Autocorrect is making me lazy

I am a person who has small things in life upon which to pride themselves, unless you count spending more than 1300 hours on Football Manager a life achievement. I therefore have to look to other sources for something to think of as a special talent, or a latent ability. I’ve always been good at writing, and as a byproduct, spelling and grammar.

Now though, a new villain has been engineering a way to separate me from even that simplest of comforts, that I can write well.

I can’t touch type and never have but I nevertheless have quite a fast typing speed, even considering that I still use the plodding index fingers-only method. However, on occasion, when I’m in full flow and when I am typing, for example, from a press release or something on another screen, I can often go long periods without looking at the keyboard.

That occurrence has now moved across to my everyday typing, especially in situations where I am distracted. What was once reserved for speed-writing articles I now use for Google searches and Facebook chats: here the problem lies.
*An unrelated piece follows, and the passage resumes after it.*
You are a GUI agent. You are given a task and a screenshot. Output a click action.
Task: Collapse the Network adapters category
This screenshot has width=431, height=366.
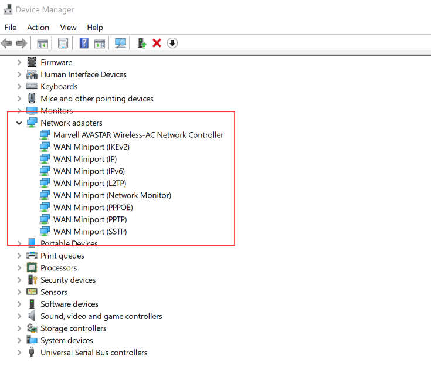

When you try to type fast often you’ll make silly mistakes and words will often turn into a mess of consonants and punctuation. Google doesn’t mind that though and often will interpret what you type quite well, most times finding exactly what you’re looking for.
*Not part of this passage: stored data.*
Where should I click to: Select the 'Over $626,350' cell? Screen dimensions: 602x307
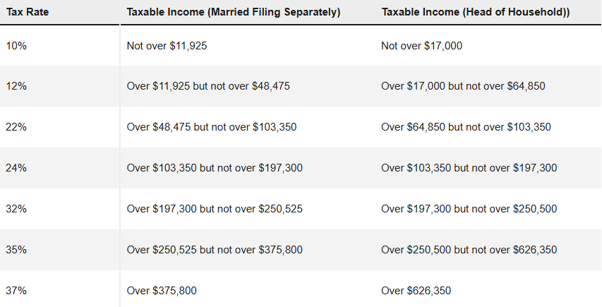416,291
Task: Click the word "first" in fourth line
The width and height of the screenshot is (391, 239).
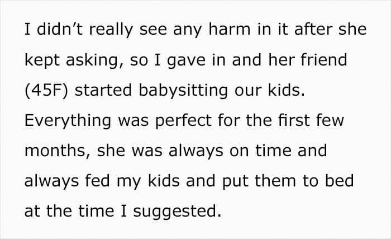Action: 294,120
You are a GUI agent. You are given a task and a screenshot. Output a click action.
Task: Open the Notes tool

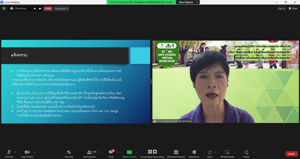tap(246, 154)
This type of Pavlovian training may seem useful at first, but I have found myself typing away into the that little search box oftentimes not even trying to write properly. A search for local restaurants becomes ‘restarents in hudnftingn’ and directions to the train station becomes ‘directioj from bruightn statuion to peri’. Google will buzz and spin and come back with “did you mean ‘directions from Brighton station to the pier’?” and I will happily click away, not even noticing the degradation of my own fastidious standards.

I only hope this won’t affect my actual writing, so that my pre-editing articles become massive blocks of squiggly red lines that I can just press a button to fix. I’m fairly sure the great writers of yesteryear never had a helpful hint to tell them their ‘e’ and ‘i’ were the wrong way around. Oscar Wilde would never have penned:

W2e are all in the gutetr, buts ome ofus are loodmign at the stas.

Then, in an editors note underneath:

Did you mean “We are all in the gutter, but some of us are looking at the stars”?